Your instructions -
Find the line with "The width and height of the screenshot is (1322, 833)." in the records below. Copy it and every line after it, up to and including the line with "Download the PDF for Visitors Entrance form".

*** Data supplied ***

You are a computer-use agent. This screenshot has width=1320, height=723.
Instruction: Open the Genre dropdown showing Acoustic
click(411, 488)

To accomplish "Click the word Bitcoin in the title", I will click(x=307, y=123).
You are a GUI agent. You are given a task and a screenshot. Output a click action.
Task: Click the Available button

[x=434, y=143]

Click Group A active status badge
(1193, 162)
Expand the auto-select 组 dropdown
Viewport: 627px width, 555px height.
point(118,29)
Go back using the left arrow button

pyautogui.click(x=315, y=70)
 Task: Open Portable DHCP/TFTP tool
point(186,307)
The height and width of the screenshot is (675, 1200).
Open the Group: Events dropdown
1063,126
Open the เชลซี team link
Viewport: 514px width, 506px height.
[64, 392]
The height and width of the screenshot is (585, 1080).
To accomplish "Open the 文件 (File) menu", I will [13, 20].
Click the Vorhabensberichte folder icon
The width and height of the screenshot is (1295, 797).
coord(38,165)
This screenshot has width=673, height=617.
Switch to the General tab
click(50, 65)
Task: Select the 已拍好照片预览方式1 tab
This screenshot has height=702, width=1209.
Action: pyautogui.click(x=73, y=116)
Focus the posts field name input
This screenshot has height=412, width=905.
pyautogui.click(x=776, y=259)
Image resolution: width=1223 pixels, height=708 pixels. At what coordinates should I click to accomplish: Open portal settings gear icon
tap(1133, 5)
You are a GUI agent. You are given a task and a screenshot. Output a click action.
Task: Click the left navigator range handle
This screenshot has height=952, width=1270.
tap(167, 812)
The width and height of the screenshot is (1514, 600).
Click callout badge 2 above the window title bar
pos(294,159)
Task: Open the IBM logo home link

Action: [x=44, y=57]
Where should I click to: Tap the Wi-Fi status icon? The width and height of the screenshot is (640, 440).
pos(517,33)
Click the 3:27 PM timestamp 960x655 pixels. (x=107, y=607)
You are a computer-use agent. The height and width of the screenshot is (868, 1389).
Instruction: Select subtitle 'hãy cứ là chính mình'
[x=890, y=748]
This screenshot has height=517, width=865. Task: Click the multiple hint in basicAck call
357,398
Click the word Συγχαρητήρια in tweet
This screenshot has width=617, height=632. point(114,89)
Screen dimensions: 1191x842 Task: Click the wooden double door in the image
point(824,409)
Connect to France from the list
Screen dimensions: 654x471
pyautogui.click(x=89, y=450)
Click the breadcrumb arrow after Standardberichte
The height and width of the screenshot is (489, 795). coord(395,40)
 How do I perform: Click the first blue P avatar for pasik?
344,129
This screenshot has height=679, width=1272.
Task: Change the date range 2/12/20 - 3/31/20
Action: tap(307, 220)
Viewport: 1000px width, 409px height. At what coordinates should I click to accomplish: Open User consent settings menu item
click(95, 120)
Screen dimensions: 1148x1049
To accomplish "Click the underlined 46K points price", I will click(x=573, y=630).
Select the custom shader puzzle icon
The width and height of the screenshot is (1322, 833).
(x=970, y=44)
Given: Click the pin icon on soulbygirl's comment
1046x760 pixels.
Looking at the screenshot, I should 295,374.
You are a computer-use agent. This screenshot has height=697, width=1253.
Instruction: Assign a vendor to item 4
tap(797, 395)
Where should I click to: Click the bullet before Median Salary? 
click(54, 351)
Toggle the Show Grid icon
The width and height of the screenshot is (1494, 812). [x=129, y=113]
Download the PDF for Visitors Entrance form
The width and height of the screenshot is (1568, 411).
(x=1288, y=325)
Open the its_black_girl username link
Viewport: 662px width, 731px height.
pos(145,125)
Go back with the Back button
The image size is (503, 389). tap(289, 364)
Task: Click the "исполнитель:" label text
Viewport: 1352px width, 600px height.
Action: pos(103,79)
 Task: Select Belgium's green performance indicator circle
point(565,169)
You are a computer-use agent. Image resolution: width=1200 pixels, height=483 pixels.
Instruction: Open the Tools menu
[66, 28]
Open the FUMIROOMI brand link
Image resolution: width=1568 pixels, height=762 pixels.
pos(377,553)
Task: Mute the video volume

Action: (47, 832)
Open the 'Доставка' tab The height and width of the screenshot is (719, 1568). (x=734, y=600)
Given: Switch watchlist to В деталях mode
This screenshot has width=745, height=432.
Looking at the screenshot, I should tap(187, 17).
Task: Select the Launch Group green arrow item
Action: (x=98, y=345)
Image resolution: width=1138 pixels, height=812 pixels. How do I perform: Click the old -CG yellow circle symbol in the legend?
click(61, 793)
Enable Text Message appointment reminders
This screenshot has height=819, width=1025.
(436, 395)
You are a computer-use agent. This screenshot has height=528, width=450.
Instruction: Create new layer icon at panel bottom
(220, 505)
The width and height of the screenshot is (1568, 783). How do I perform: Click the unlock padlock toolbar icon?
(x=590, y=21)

***

Answer box -
The width and height of the screenshot is (1322, 833).
(x=970, y=44)
Given: Click the pin icon on soulbygirl's comment
1046x760 pixels.
Looking at the screenshot, I should 295,374.
You are a computer-use agent. This screenshot has height=697, width=1253.
Instruction: Assign a vendor to item 4
tap(797, 395)
Where should I click to: Click the bullet before Median Salary? 
click(54, 351)
Toggle the Show Grid icon
The width and height of the screenshot is (1494, 812). [x=129, y=113]
Download the PDF for Visitors Entrance form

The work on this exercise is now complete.